» **WHAT YOU ARE ASKED TO DO**
Extend the court opinion on due process for a civil service employee's dismissal, starting after its last sentence.

» **DOCUMENT EXTRACT**
= Beginning of Section =
The only conclusion to be drawn from the current state law on the question is that there is no definitive answer. Therefore, a determination of the correct meaning of civil service protection in Madison would require a factual inquiry. Such an inquiry would focus on past practices under the civil service system and the intent of the parties. However, that inquiry is not necessary in this case because, even assuming plaintiff had a property interest in his job, he received all the process that was due.

Assuming that plaintiff had a property interest in his job, the court would have to determine what process plaintiff deserved to protect that right. It is a familiar maxim that due process is flexible and that its requirements vary with the situation. See, e.g., Morrissey v. Brewer, 408 U.S. 471, 481, 33 L. Ed. 2d 484, 92 S. Ct. 2593 (1972). The proper approach in deciding what process is due when a civil service employee is dismissed due to a residency requirement was set forth in Ciechon v. City of Chicago, 634 F.2d at 1058-60.

In Ciechon, the court considered the three factors listed in Mathews v. Eldridge, 424 U.S. 319, 334-35, 47 L. Ed. 2d 18, 96 S. Ct. 893 (1976), as relevant to what process is due: 1) the private interest affected by the government action; 2) the efficacy of the protections offered, and the probable value, if any, of additional or alternative procedures; and 3) the governmental interest. Ciechon, 634 F.2d at 1058. The court found that the sole private interest involved was the employee's uninterrupted receipt of his paycheck which, although important, was not critical because of the possibility of back pay and restoration of other privileges; that the determination required -- that is, whether the employee resides within the city limits -- is relatively simple and straightforward; and that the city's interest in enforcing its residency requirement was lawful and important. Id. at 1058-59. Considering these factors, the court determined that an informal pre-suspension investigation satisfied the employees' due process guarantees, but that a prompt post-suspension hearing was also necessary. Id. at 1059-60, citing Barry v. Barchi, 443 U.S. 55, 63, 61 L. Ed. 2d 365, 99 S. Ct. 2642 (1979).
= End of Section =
» **ENTRIES PROVIDED**
= Beginning of Section =
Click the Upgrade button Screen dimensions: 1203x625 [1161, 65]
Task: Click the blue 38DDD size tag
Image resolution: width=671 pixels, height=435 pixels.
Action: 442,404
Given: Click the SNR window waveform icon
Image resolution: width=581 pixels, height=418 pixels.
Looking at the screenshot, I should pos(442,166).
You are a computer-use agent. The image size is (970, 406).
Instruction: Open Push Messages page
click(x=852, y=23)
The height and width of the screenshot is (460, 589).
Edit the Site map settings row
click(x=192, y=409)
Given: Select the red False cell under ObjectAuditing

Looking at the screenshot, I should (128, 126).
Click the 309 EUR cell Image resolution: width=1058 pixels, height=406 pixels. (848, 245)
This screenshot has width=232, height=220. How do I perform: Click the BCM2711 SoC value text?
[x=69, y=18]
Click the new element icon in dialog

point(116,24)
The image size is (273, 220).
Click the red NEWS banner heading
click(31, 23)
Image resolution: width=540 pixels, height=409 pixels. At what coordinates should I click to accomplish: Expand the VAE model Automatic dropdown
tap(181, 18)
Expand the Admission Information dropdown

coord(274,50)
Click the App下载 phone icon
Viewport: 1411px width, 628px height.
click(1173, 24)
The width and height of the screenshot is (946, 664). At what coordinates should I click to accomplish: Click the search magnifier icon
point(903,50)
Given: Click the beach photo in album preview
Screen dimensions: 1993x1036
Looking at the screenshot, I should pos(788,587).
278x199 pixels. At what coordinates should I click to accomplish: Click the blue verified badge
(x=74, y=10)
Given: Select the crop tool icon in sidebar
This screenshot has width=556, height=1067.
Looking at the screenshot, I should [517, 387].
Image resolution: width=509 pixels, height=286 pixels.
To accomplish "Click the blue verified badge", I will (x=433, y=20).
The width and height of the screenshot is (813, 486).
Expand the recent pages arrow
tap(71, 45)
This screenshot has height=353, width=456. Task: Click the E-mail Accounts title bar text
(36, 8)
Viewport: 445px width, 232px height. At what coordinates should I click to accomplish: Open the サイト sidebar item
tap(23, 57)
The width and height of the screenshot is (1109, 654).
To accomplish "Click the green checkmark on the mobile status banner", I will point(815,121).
= End of Section =
» **REPLY TO THE EXERCISE**
In the abstract, the same reasoning and conclusion would apply in this case. However, under the facts of this case, a hearing either before or after plaintiff's dismissal would have served no useful purpose. The only reason to hold such a hearing would be to determine whether plaintiff had violated § 3.27 by living outside the city; however, that determination was unnecessary because there was no dispute over plaintiff's place of residence. In Ciechon, and in the usual residency case, there is some dispute over where the employee actually resides. Often this dispute takes the form of a challenge to the legitimacy of the plaintiff's claimed city residence. In this case, however, the dispute was over the demands made upon plaintiff by defendant Skornicka as preconditions to any grant of an exemption. As explained above, plaintiff had no protected interest in the exemption.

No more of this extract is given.